The respondent opposes an indefinite suspension, the sanction recommended by the petitioner and recommends the same sanction, a sixty (60) day suspension7, as that the District of Columbia Board of Professional Responsibility recommended to the District of Columbia Court of Appeals. Emphasizing his belief that the sanction he received from the District of Columbia is required to be imposed as the sanction of this Court, the respondent notes that, notwithstanding the District of Columbia court's observation with respect to the need for lawyers to be aware of the consequences of non-cooperation with Bar Counsel, the Court of Appeals did not impose an indefinite suspension, as the petitioner proposes.

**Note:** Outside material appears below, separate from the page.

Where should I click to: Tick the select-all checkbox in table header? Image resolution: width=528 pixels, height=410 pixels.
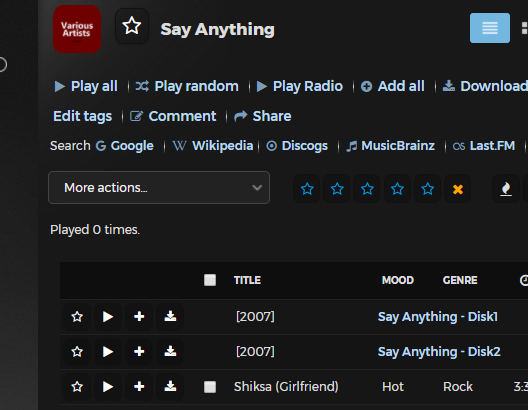point(210,280)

The only issue to be resolved is, therefore, the appropriate sanction to be imposed in Maryland. The conduct that is the basis for the violations of the Rules of Professional Conduct found, occurred in the District of Columbia and is directly related to that court system's disciplinary structure and procedures. And the conduct resulted in a sanction being imposed by the District of Columbia Court of Appeals. Nevertheless, the petitioner did not initiate, or process, this case as a reciprocal discipline matter. Consequently, the rules applicable to reciprocal discipline cases do not apply. See Maryland Rule 16-773.8

The purpose of the sanction imposed on an attorney following disciplinary proceedings is to protect the public rather than to punish the attorney who engages in misconduct, and the decision as to sanction in a particular case does, and must, depend on the facts and circumstances of that case. E.g., Attorney Griev. Comm'n v. Macdougall, 384 Md. 271, 283, 863 A.2d 312, 320 (2004)

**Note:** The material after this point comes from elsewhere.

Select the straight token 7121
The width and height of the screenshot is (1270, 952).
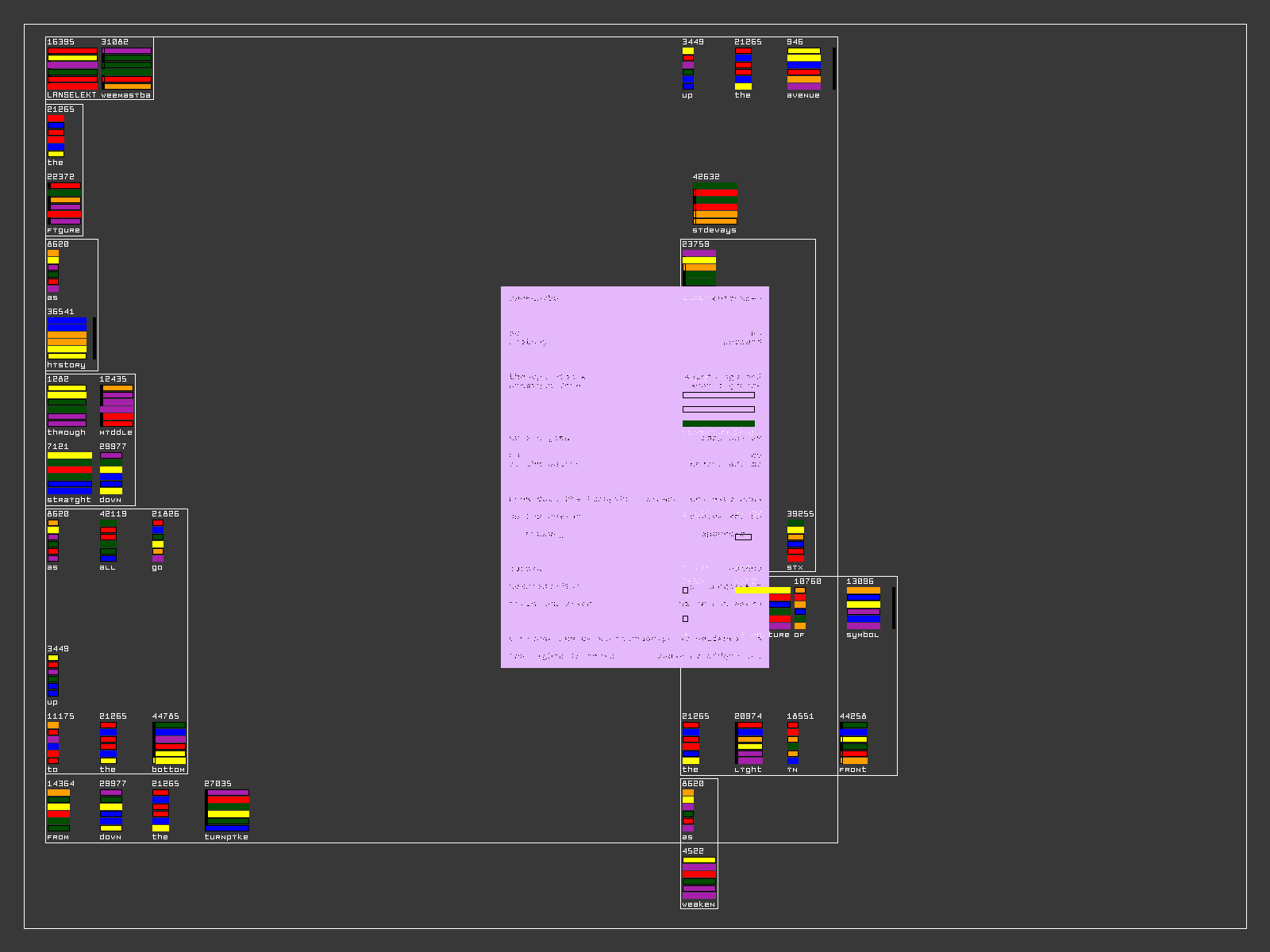(69, 474)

; Attorney Griev. Comm'n v. Santos, 370 Md. 77, 88-89, 803 A.2d 505, 511-12 (2002).9 Notwithstanding that the

petitioner has not sought reciprocal discipline, the facts and circumstances in this case, very important ones, at that, include that the conduct warranting sanction occurred in the District of Columbia and that, after considering the matter, the District of Columbia Court of Appeals has imposed a sanction.

Attorney Griev. Comm'n v. Ayres-Fountain, 379 Md. 44, 838 A.2d 1238 (2004) is instructive. In that case, the respondent was essentially a Delaware lawyer and the misrepresentations upon which the petitioner in this Court principally relied were made in certifications contained in annual filings required to be made to the Supreme Court of Delaware...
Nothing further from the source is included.